* REQUIREMENT *
Write the data below out again, with each line matching the original.

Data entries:

##########

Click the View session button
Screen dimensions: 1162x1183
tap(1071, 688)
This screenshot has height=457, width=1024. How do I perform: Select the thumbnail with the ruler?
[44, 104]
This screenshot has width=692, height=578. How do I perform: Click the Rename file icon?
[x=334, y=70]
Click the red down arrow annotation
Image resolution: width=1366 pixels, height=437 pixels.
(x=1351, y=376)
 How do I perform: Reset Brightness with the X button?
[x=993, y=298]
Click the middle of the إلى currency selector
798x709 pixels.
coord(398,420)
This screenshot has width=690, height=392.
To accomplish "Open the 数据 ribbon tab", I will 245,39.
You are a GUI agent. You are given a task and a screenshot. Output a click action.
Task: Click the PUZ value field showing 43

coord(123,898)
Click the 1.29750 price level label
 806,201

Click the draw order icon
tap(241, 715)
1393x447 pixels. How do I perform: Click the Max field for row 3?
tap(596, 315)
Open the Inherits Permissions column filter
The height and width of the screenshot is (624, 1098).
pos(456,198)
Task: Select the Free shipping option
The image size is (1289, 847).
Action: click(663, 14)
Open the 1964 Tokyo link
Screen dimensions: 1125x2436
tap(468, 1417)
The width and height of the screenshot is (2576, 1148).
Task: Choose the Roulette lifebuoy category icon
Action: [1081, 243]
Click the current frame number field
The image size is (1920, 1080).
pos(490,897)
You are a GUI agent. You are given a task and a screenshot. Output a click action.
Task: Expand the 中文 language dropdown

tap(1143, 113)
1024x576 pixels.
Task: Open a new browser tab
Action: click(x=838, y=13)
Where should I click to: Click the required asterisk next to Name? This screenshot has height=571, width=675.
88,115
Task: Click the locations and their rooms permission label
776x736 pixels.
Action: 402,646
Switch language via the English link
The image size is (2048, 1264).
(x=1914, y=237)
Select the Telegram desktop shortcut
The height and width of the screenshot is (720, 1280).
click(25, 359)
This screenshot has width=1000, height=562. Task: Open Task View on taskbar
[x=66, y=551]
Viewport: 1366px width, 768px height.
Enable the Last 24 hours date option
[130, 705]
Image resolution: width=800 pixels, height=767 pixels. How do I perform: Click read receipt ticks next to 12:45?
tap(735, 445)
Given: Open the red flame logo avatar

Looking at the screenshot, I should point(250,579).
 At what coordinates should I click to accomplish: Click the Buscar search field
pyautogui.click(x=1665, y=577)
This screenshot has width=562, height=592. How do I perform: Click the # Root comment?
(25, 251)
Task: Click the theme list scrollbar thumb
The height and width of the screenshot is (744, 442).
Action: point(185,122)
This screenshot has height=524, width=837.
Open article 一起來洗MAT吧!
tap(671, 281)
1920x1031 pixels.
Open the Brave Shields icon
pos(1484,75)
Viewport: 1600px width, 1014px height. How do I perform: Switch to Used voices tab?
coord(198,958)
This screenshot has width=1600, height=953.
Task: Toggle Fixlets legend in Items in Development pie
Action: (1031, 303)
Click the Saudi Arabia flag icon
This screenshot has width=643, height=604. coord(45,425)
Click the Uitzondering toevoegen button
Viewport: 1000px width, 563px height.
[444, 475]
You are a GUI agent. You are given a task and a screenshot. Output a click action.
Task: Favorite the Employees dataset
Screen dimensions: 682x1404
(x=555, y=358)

##########

* OUTPUT FOR THIS EXERCISE *
Click the View session button
Screen dimensions: 1162x1183
tap(1071, 688)
This screenshot has height=457, width=1024. How do I perform: Select the thumbnail with the ruler?
[44, 104]
This screenshot has width=692, height=578. How do I perform: Click the Rename file icon?
[x=334, y=70]
Click the red down arrow annotation
Image resolution: width=1366 pixels, height=437 pixels.
(x=1351, y=376)
 How do I perform: Reset Brightness with the X button?
[x=993, y=298]
Click the middle of the إلى currency selector
798x709 pixels.
coord(398,420)
This screenshot has width=690, height=392.
To accomplish "Open the 数据 ribbon tab", I will 245,39.
You are a GUI agent. You are given a task and a screenshot. Output a click action.
Task: Click the PUZ value field showing 43

coord(123,898)
Click the 1.29750 price level label
 806,201

Click the draw order icon
tap(241, 715)
1393x447 pixels. How do I perform: Click the Max field for row 3?
tap(596, 315)
Open the Inherits Permissions column filter
The height and width of the screenshot is (624, 1098).
pos(456,198)
Task: Select the Free shipping option
The image size is (1289, 847).
Action: click(663, 14)
Open the 1964 Tokyo link
Screen dimensions: 1125x2436
tap(468, 1417)
The width and height of the screenshot is (2576, 1148).
Task: Choose the Roulette lifebuoy category icon
Action: [1081, 243]
Click the current frame number field
The image size is (1920, 1080).
pos(490,897)
You are a GUI agent. You are given a task and a screenshot. Output a click action.
Task: Expand the 中文 language dropdown

tap(1143, 113)
1024x576 pixels.
Task: Open a new browser tab
Action: click(x=838, y=13)
Where should I click to: Click the required asterisk next to Name? This screenshot has height=571, width=675.
88,115
Task: Click the locations and their rooms permission label
776x736 pixels.
Action: 402,646
Switch language via the English link
The image size is (2048, 1264).
(x=1914, y=237)
Select the Telegram desktop shortcut
The height and width of the screenshot is (720, 1280).
click(25, 359)
This screenshot has width=1000, height=562. Task: Open Task View on taskbar
[x=66, y=551]
Viewport: 1366px width, 768px height.
Enable the Last 24 hours date option
[130, 705]
Image resolution: width=800 pixels, height=767 pixels. How do I perform: Click read receipt ticks next to 12:45?
tap(735, 445)
Given: Open the red flame logo avatar

Looking at the screenshot, I should point(250,579).
 At what coordinates should I click to accomplish: Click the Buscar search field
pyautogui.click(x=1665, y=577)
This screenshot has width=562, height=592. How do I perform: Click the # Root comment?
(25, 251)
Task: Click the theme list scrollbar thumb
The height and width of the screenshot is (744, 442).
Action: point(185,122)
This screenshot has height=524, width=837.
Open article 一起來洗MAT吧!
tap(671, 281)
1920x1031 pixels.
Open the Brave Shields icon
pos(1484,75)
Viewport: 1600px width, 1014px height. How do I perform: Switch to Used voices tab?
coord(198,958)
This screenshot has width=1600, height=953.
Task: Toggle Fixlets legend in Items in Development pie
Action: (1031, 303)
Click the Saudi Arabia flag icon
This screenshot has width=643, height=604. coord(45,425)
Click the Uitzondering toevoegen button
Viewport: 1000px width, 563px height.
[444, 475]
You are a GUI agent. You are given a task and a screenshot. Output a click action.
Task: Favorite the Employees dataset
Screen dimensions: 682x1404
(x=555, y=358)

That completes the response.